Geomonitoraggi

In questa sezione del sito sono pubblicate le informazioni relative alle attività della DGS UNMIG legate al tema dei monitoraggi del suolo e sottosuolo, genericamente ricomprese nel termine di “GeoMonitoraggi”.
Per GeoMonitoraggi si indicano le attività di: progettazione di reti di monitoraggio, raccolta dati e successiva elaborazione, analisi, governance e validazione di carattere geologico, geostrutturale e giacimentologico, effettuati al fine di massimizzare la sicurezza delle attività antropiche che interessano direttamente o indirettamente il suolo e il sottosuolo.
In particolare le informazioni pubblicate in questa sezione del sito sono di carattere prettamente divulgativo.
Per informazioni di carattere tecnico specifico si rimanda ai siti web degli enti incaricati e delle società coinvolte dalle attività di monitoraggio.
L’attività di divulgazione di queste informazioni risponde a quanto previsto dagli Indirizzi e Linee Guida per il monitoraggio della sismicità, delle deformazioni del suolo e delle pressioni di poro (anche ILG), pubblicate dal Ministero Sviluppo Economico nel 2014.
Tali Indirizzi e Linee Guida disciplinano e indicano le modalità secondo cui deve essere effettuato il monitoraggio integrato della sismicità, delle deformazioni del suolo e delle pressioni di poro nell’ambito delle attività antropiche connesse alla produzione di idrocarburi, alla produzione di energia geotermica e allo stoccaggio di gas naturale, in base al programma lavori e al tipo di attività svolto.
Infatti, le attività antropiche, in generale, così come emerge dagli studi scientifici più recenti, generano variazioni sullo stato tensionale del suolo e sottosuolo; tuttavia non risulta semplice stabilirne l’effettivo contributo in una data regione a causa delle condizioni geologico strutturali preesistenti sull’intero territorio nazionale.
In particolare è utile evidenziare che per sismicità indotta si intende quella derivata dall’attività antropica (in assenza di sismicità naturale), mentre nel caso della sismicità innescata si intende una sismicità naturale i cui eventi sismici sono favoriti dagli effetti dell’attività umana (Horbach et al., 2015).
Grazie al lavoro del Gruppo di Esperti che ha redatto gli Indirizzi e Linee Guida siamo oggi in grado di utilizzare l’importante bagaglio tecnico e tecnologico delle imprese italiane per studiare e monitorare questi fenomeni, contribuendo significativamente all’incremento delle conoscenze scientifiche sia sui fenomeni naturali che sugli effetti potenzialmente indotti/innescati.
L’Italia rappresenta infatti un’avanguardia nel monitoraggio di queste attività, avendo predisposto e sperimentando su casi studio reali delle reti di monitoraggio performanti ed un sistema di gestione totalmente innovativo che permetteranno di determinare le variazioni dei carichi tensionali in atto nel sottosuolo e quelli eventualmente generati in una specifica area, in funzione delle caratteristiche geologico strutturali.
Gli Indirizzi e Linee Guida (ILG) sono stati elaborati facendo particolare riferimento alle attività antropiche di estrazione e reiniezione di fluidi onshore (a cui saranno applicati, in primo luogo, gli standard previsti).

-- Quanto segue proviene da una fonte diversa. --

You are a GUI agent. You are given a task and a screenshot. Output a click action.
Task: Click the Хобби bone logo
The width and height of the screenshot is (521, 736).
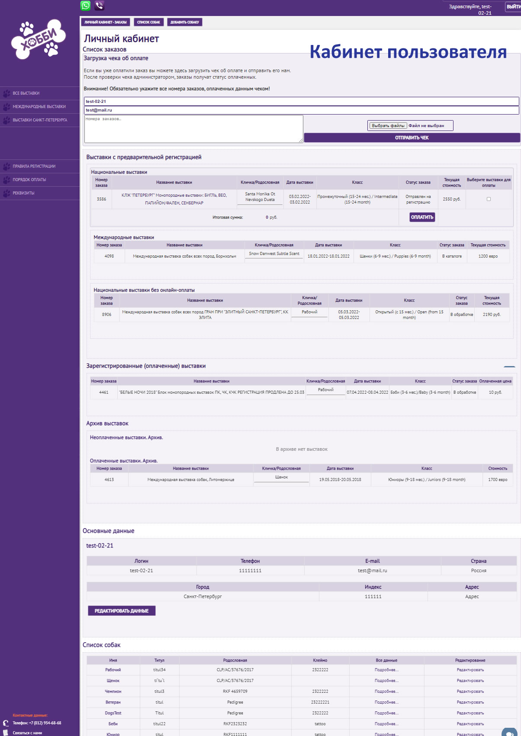39,39
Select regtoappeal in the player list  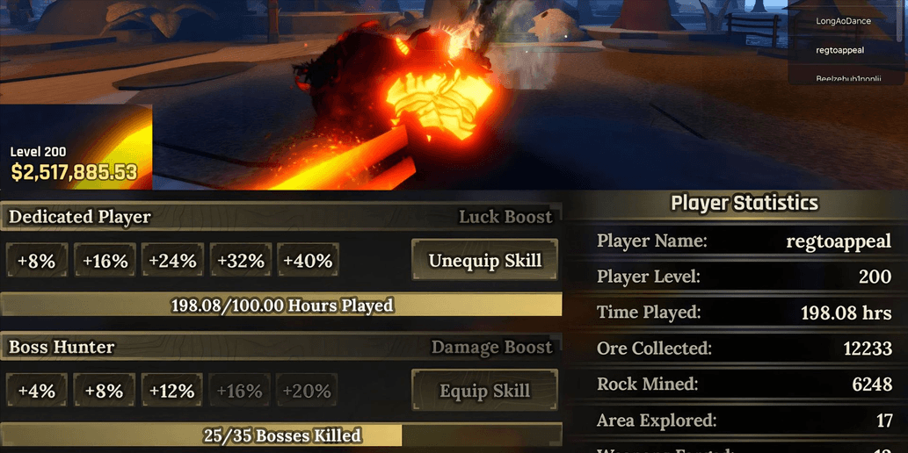point(839,50)
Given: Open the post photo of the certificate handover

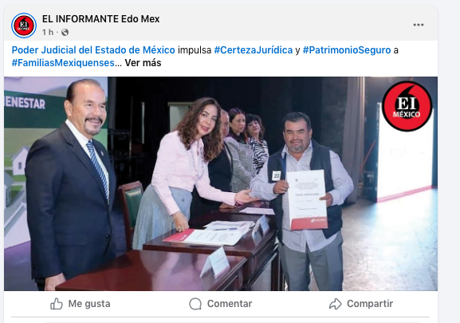Looking at the screenshot, I should point(221,183).
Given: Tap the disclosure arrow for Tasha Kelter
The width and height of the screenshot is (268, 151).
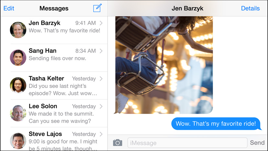Looking at the screenshot, I should pyautogui.click(x=101, y=79).
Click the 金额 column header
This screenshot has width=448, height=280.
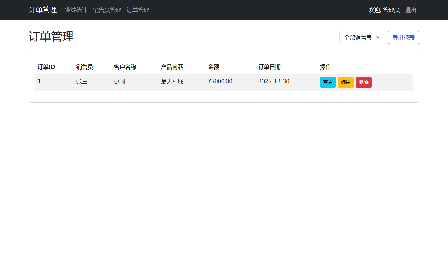click(214, 67)
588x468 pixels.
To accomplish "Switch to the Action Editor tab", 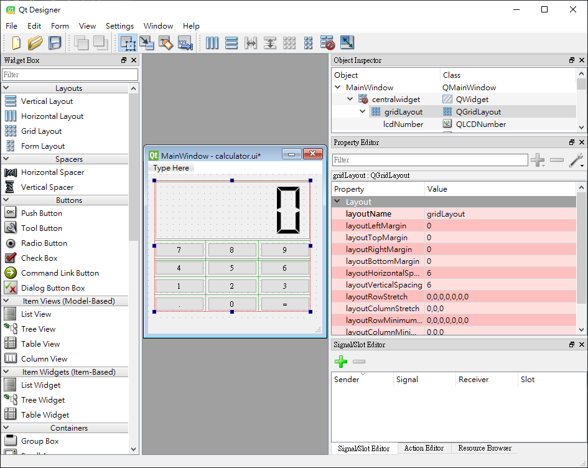I will pyautogui.click(x=424, y=448).
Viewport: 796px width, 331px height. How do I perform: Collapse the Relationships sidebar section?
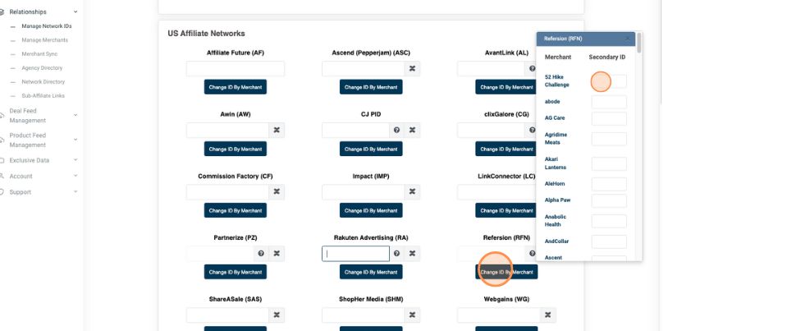coord(75,12)
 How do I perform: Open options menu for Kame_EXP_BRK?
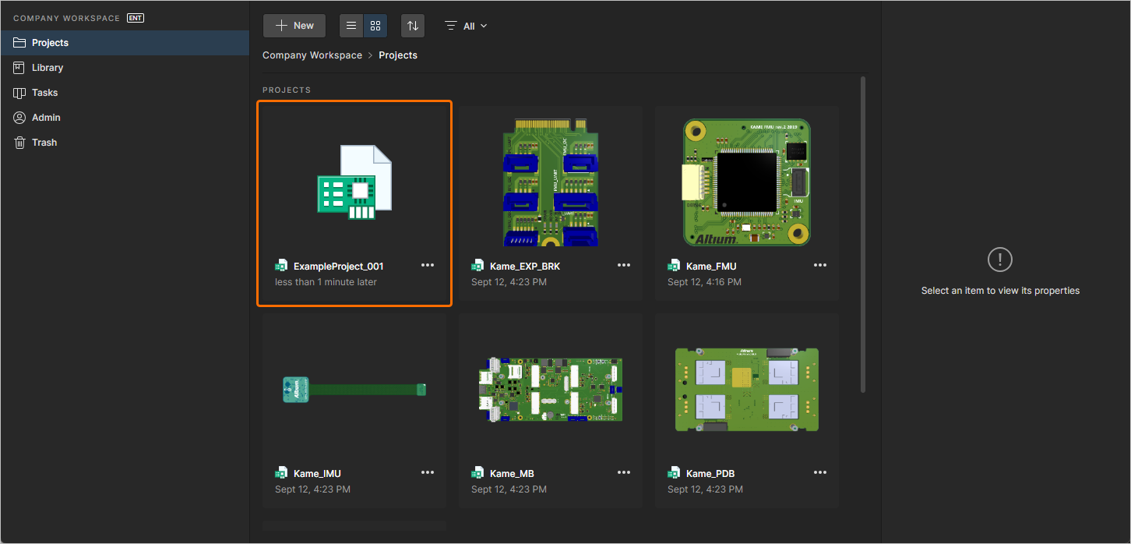(624, 265)
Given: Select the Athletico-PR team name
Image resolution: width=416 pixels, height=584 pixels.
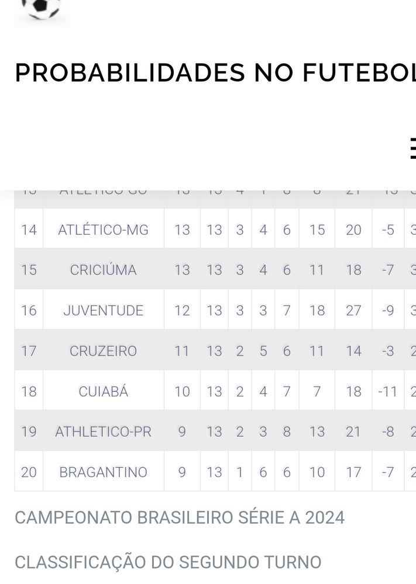Looking at the screenshot, I should click(103, 432).
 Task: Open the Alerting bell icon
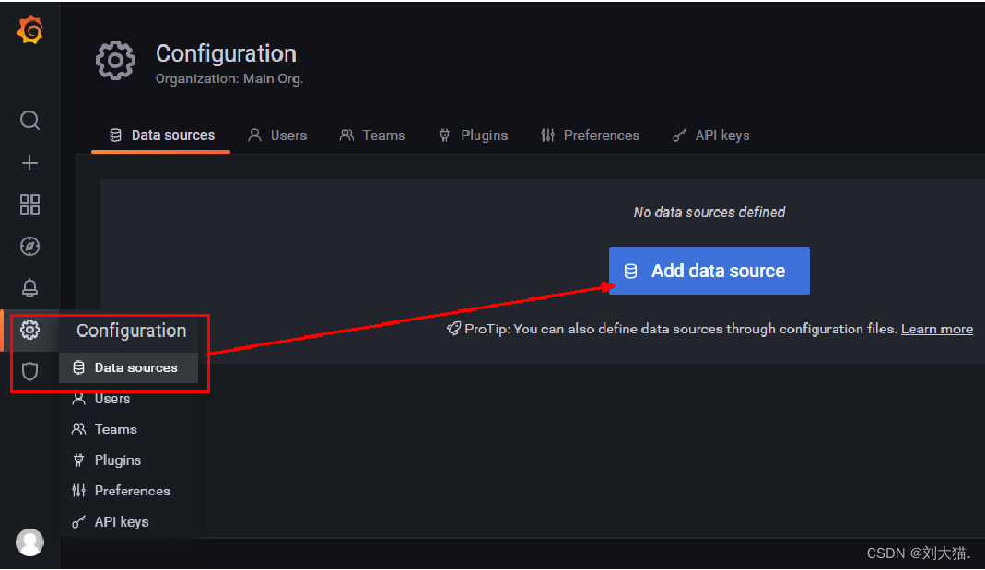[x=29, y=288]
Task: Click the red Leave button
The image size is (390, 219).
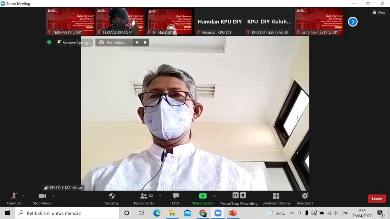Action: 377,199
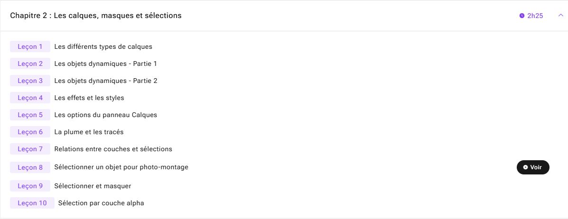
Task: Open "Les différents types de calques" lesson
Action: 103,47
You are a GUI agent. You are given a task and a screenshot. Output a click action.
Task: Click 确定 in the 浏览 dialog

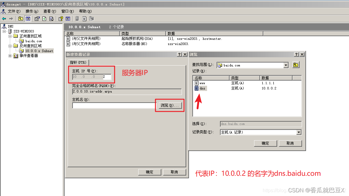[x=265, y=143]
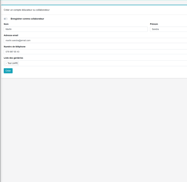The width and height of the screenshot is (187, 182).
Task: Click into the Numéro de téléphone field
Action: 95,52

Nonostante ciò risultano essere applicabili, con opportuni adattamenti tecnici, anche ad attività offshore. Potranno essere estese inoltre ad altre attività di sottosuolo (con opportuni adattamenti) quali: invasi idrici artificiali, geotermia tradizionale, geotermia a ciclo chiuso, estrazioni minerarie (cave e miniere), scavi di tunnel.